Answer these questions from the issue report below:
1. Which components does the issue list?
2. Which setting do the affected source connectors have?
3. Which messages put a task into the FAILED state?

SELECTED EXTRACT>
● ● ●

[jira] [Created] (KAFKA-16047) Source connector with EOS enabled have some InitProducerId requests timing out

Angelos Kaltsikis (Jira) Fri, 22 Dec 2023 13:03:32 -0800

Angelos Kaltsikis created KAFKA-16047:
-----------------------------------------


             Summary: Source connector with EOS enabled have some 
InitProducerId requests timing out
                 Key: KAFKA-16047
                 URL: https://issues.apache.org/jira/browse/KAFKA-16047
             Project: Kafka
          Issue Type: Bug
          Components: connect, mirrormaker
    Affects Versions: 3.6.1, 3.5.2, 3.5.1, 3.6.0, 3.4.1, 3.3.2, 3.3.1, 3.4.0, 
3.3.0
            Reporter: Angelos Kaltsikis


Source Connectors with 'exactly.once.support = required' may have some of their 
tasks that issue InitProducerId requests timeout. In the case of 
MirrorSourceConnector, which was the source connector that i found the bug, the 
bug was effectively making all the tasks (in the specific case of) become 
"FAILED". As soon as one of the tasks get in the FAILED state due to the 
'COORDINATOR_NOT_AVAILABLE' messages (due to timeouts), no matter how many 
restarts i did to the connector/tasks, i couldn't get the MirrorSourceConnector 
in a healthy RUNNING state again.

● ● ●

Rows pointing to text and elements:
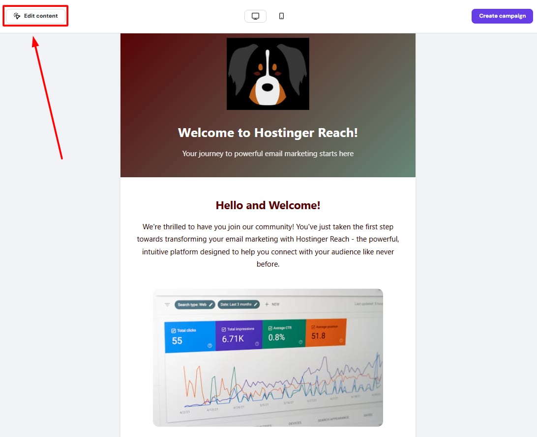
Task: Click the plus icon next to NEW
Action: click(267, 304)
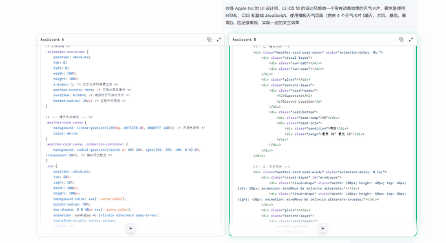446x243 pixels.
Task: Click the .animation-container selector line
Action: click(67, 52)
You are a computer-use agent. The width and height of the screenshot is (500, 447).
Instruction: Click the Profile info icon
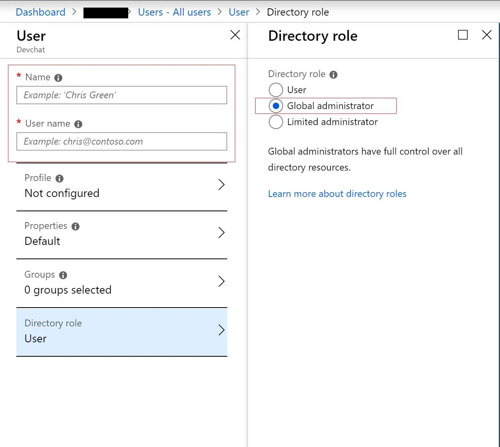click(x=60, y=179)
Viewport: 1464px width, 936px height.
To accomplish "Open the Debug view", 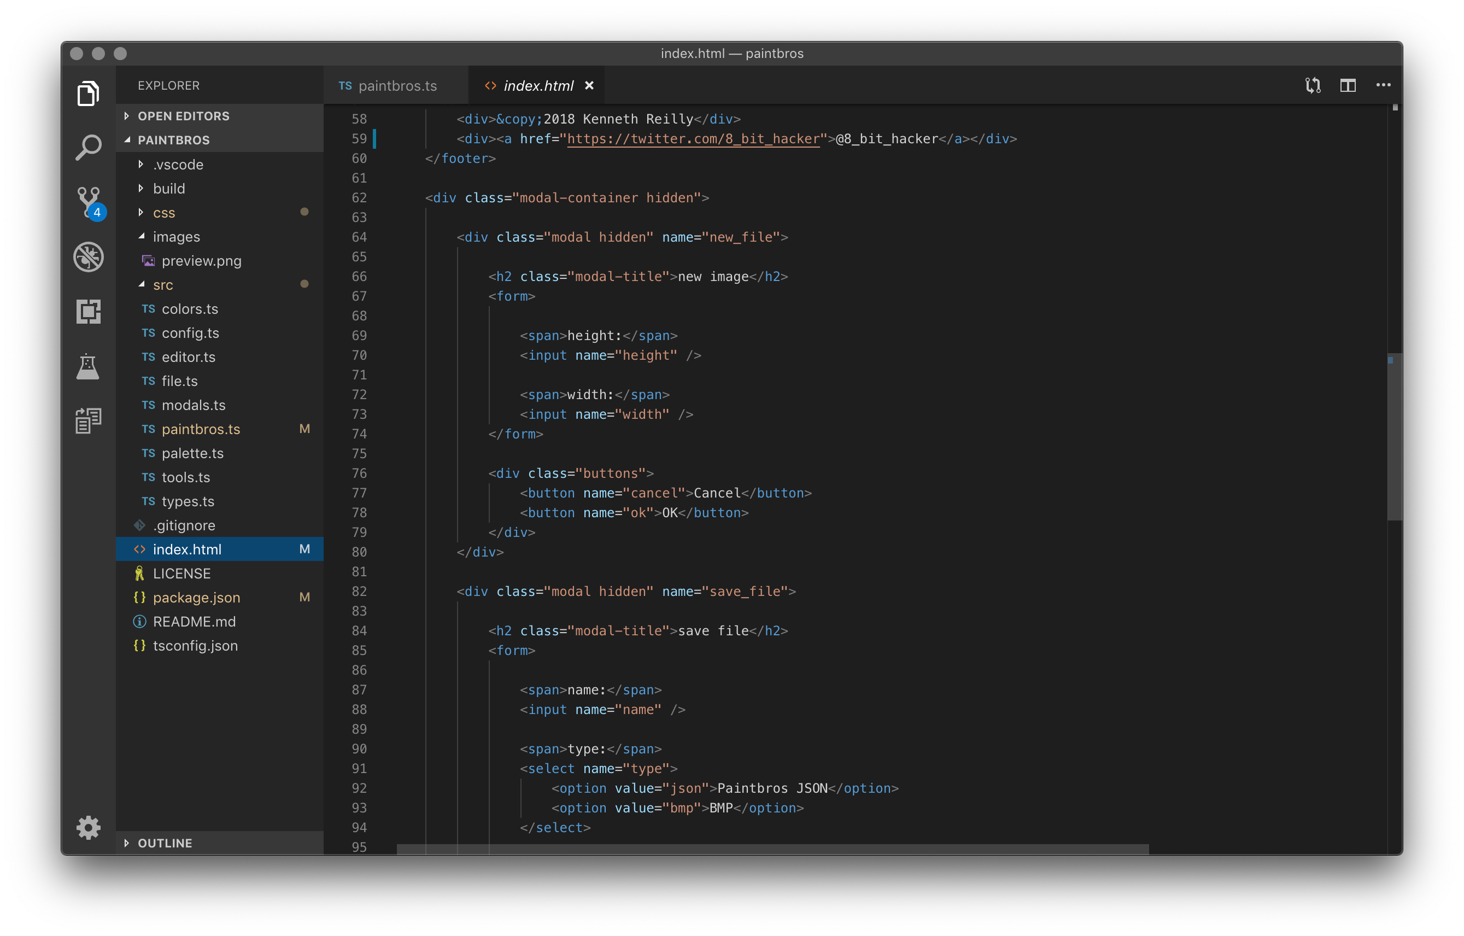I will click(x=88, y=257).

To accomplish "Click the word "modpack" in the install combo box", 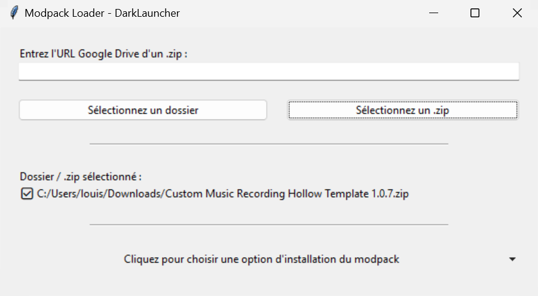I will point(377,260).
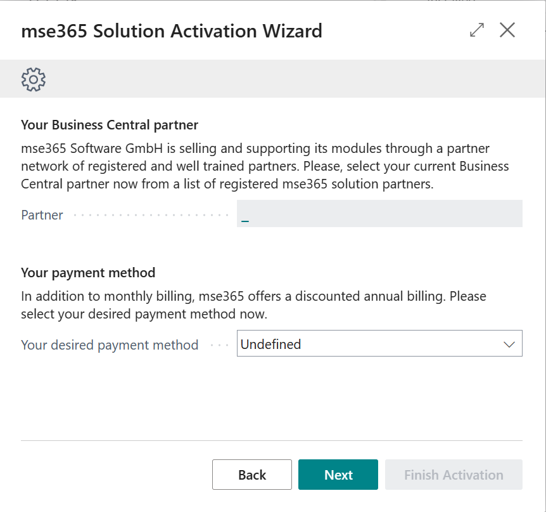Click the expand-to-fullscreen arrows
Screen dimensions: 546x512
[x=476, y=30]
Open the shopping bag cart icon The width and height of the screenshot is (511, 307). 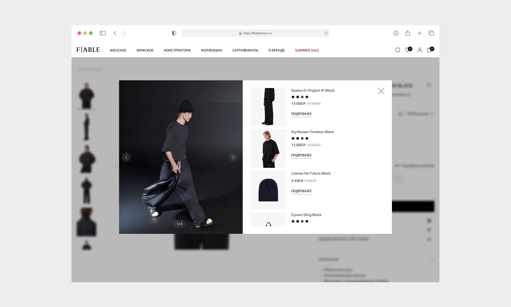pyautogui.click(x=430, y=50)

● ● ●

SOLUTION FOR THIS EXERCISE>
1. connect and mirrormaker
2. 'exactly.once.support = required'
3. 'COORDINATOR_NOT_AVAILABLE' messages, caused by timeouts